The third day at North Coast was by far one of the best, strongest and most thrilling days! I had a packed itinerary and I was going back and forth, back and forth jetting through amazingly strong acts all day.
I started off right away with Benny Benassi. Benny, for someone who has been in the “game” for such a long amount of time, was so energetic, fun, and overall proud of being there. He was signing beach balls, dancing, smiling, videotaping and even wrote a thank you to all his fans on his Mac towards the end of his set. He did not dissapoint at all especially with “New York City Boy” by the Pet Shop Boys and “House Nation” by The HouseMaster Boyz. For a small afternoon set, the crowd was extremely intense as opposed to the past two days. Let’s not forget “Satisfaction” which really just pushed the entire set over the edge.
Afterwards Mayer Hawthorne really helped relax a crowd which possibly by this point had experienced a ton of dance music. It was just nice to sit on a bench and have “Gangster Love” make me feel like I could breath. I really enjoyed some of the parts where it was nodding to jam bands. The crowd was especially excited to just see someone a bit different than Hip-Hop, Dance and Jam Bands.
After Mayer I headed over to Green Velvet who had a live set and just destroyed, annihilated, put to shame most of the sets that gone on. From the juke dancers, to the singing, the beats, the energy. Every single thing was just pushing and pushing this amazing Chicago sound through and through. When the set got to “La La Land” it was clear that Green Velvet and the crew gave a lot of people a run for their money. They even played “Percolator”! I was once sitting through someone just tearing Chicago House as something old and bland. Green Velvet made it obvious that (in a city where most people do not understand the global contributions Chicago has made to dance music) it is a phenomenal out of body experience to live through a classic set, let alone just watch a performer have so much power over people. Every single person, even the security, was moving along to the beats.
After Green Velvet, I caught a little bit of Lupe Fiasco who performed “Kick, Push” and “Superstar”. After Lupe ended, Nas and Damian Marley just lit the earth on fire with peace, love and harmony. Not to mention several sing alongs amongst a tired and drunk crowd. Watching them backstage, made me feel extremely lucky not to only be able to experience such amazing performers throughout the three days but also made me realize how little Chicago is represented at Pitchfork and Lolla. The entire weekend went without one glitch, security was spot on, no noise bleeding and all the acts were spot on for the audience that came out. It was nice to finally give dance music the respect it deserved especially with the light shows and large stages they were playing in as opposed to one small area.
Would I come back to North Coast, yes. Why? Because it took a first year festival to finally give Chicago some love and tied together the loose ends Lolla and Pitchfork failed to tie. My only recommendation would be to book Cher next year.
Enjoy this video summary I took on my Digital Harinezumi, I shoot with film so “high” quality photographs will not be up until after the festival.


























Chris is wrong. This is an excellent review, minus the Benny Benassi part :)

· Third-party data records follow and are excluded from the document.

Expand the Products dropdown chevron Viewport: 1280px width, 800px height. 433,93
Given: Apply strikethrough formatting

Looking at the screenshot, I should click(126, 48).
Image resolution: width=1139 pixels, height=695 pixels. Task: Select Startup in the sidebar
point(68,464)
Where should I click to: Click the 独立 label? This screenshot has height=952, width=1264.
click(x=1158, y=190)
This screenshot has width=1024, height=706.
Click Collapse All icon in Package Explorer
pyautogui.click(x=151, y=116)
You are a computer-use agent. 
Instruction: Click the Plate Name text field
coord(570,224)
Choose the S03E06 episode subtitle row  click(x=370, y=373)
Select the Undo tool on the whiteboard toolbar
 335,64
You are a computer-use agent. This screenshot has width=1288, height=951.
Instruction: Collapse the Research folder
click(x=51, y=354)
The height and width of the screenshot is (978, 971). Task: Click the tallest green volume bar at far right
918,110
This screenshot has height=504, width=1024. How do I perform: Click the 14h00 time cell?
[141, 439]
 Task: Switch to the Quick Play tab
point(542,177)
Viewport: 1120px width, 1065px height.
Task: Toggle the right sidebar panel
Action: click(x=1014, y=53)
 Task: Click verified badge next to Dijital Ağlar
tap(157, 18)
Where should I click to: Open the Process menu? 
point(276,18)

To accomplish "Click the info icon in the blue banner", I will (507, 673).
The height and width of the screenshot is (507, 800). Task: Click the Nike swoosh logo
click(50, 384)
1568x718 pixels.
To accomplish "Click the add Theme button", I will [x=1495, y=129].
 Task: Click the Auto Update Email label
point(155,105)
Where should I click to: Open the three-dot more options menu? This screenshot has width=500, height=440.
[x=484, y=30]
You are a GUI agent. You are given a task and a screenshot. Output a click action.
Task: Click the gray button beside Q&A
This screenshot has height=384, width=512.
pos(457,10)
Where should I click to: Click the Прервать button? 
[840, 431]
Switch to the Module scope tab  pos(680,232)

I had never seen or even heard a Green Velvet song (so I thought, I obviously had heard Perculator and probably a few others, just didn’t know they were his). I agree with every word written about him in this review. It was hands down the best set of the festival. I only wish it went the full hour because I was having a blast.
Went to the Green Velvet/Claude Van Stroke afterparty, and it was even more house heaven. I was in ridiculously poor shape after 2 days of enjoying all the merriments of the festivites, but this music fired me right back up.
You didn’t even have a chance to see holy ghost!? flying lotus? claude vonstroke? disco biscuits? which were pretty much the main reasons why everyone came. nas and damian marley was of course full of love but strictly over the top demanding everyone to come to their stage with the sheer volume of their music which could be heard from the exits( even clouding the sound from other stages) and could not help but notice that NAS looked exactly like Jay-Z with an oversized yankees cap covering his face and a white tee. Lupe was poor and noisy backed up tremendously by his hype men and mayer hawthorne (bless his talented heart) was in fact kinda boring for the rest of the festival. Bad job covering this event my boy.